There’s a lot to marvel at on any National album: the regality, the musicianship, the compositional flourishes, the ornate displays of sublimated rage. The ex-Brooklynites are among the smallest handful of ’00s bands to close out the ’10s with a higher stock than what they entered with; theirs is one of the richest dynamics in indie rock. But for all they’re good at, every album has been first and foremost a litmus test on singer Matt Berninger. To enjoy the National, you’ve got to enjoy him.
Anybody who’s followed the band for seven albums has likely done so because they’ve connected with Berninger’s dapper hangdog persona, a Cary Grant interpretation of Leonard Cohen. He’s the kind of singer who can express listeners’ ugliest insecurities yet somehow make them sound like a brag, forever the star of his own movie where not much happens but it’s all beautifully shot. It’s a real feat spinning a fantasy out of feelings so messy. Even for listeners growing tired of his grousing voiceovers, or those who never liked it much to begin with, the band’s form-breaking eighth album I Am Easy To Find offers another way in. For the first time, Berninger is just a piece of this universe, not the center.
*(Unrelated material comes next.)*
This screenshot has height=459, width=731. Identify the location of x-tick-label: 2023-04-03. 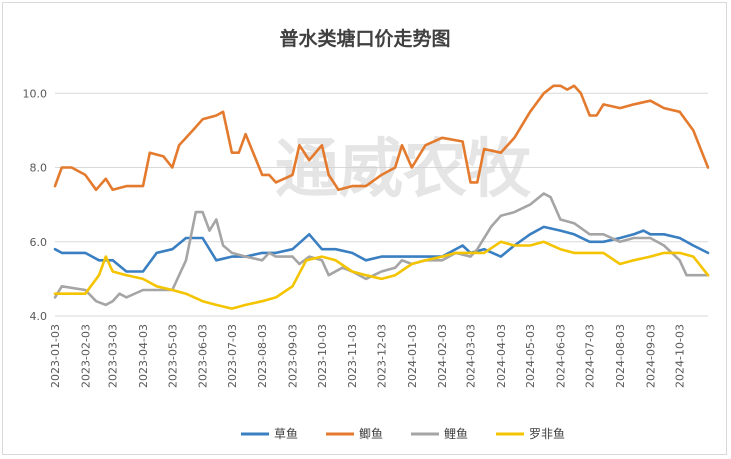
(144, 356).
On nearly every song Berninger is accompanied and sometimes silenced by a rotation of featured female vocalists who step in to offer perspective, commentary, and dissent. It’s perhaps yet another lesson internalized from Cohen, whose songs regularly called on a chorus of women as their voice of reason. And like Cohen, the National have recruited some of the best singers out, among them Lisa Hannigan, Mina Tindle, Kate Stables, Sharon Van Etten, and the Brooklyn Youth Chorus, whose spotlight “Dust Swirls in Strange Light” benches Berninger all together. Most revelatory of all is Gail Ann Dorsey, David Bowie’s longtime bassist and backing singer, who heralds the album’s new direction midway through opener “You Had Your Soul With You.” Her extraordinary voice of saffron arrives like a divine intervention, instantly parting a track that had previously been National-by-numbers.
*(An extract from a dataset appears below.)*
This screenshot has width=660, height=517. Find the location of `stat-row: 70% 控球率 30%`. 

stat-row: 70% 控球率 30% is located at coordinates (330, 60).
The album’s guest roster shores up the National’s greatest critical vulnerability—the myopic white, male vantage—so conveniently that it’s tempting to read it as cynical. In interviews, the band has been more than a little defensive about the choice, insisting it wasn’t made out of some patronizing notion of allyship. It’s the execution, though, that casts aside doubts. These women aren’t window dressing, they’re focal points, and each subtly redirects the music to previously unexplored directions. They approach these songs from the most daring angles of attack, creating an air of unpredictability that even 2017’s electronics-laced Sleep Well Beast couldn’t sustain. Their presence also turns the lyrics, some written by Berninger’s wife Carin Besser, from a monologue into a conversation. The competing perspectives seem to humble the singer, challenging him and shaking him from his own head. “I know I can get attached and then unattached to my own versions of others,” he concedes on “The Pull of You.”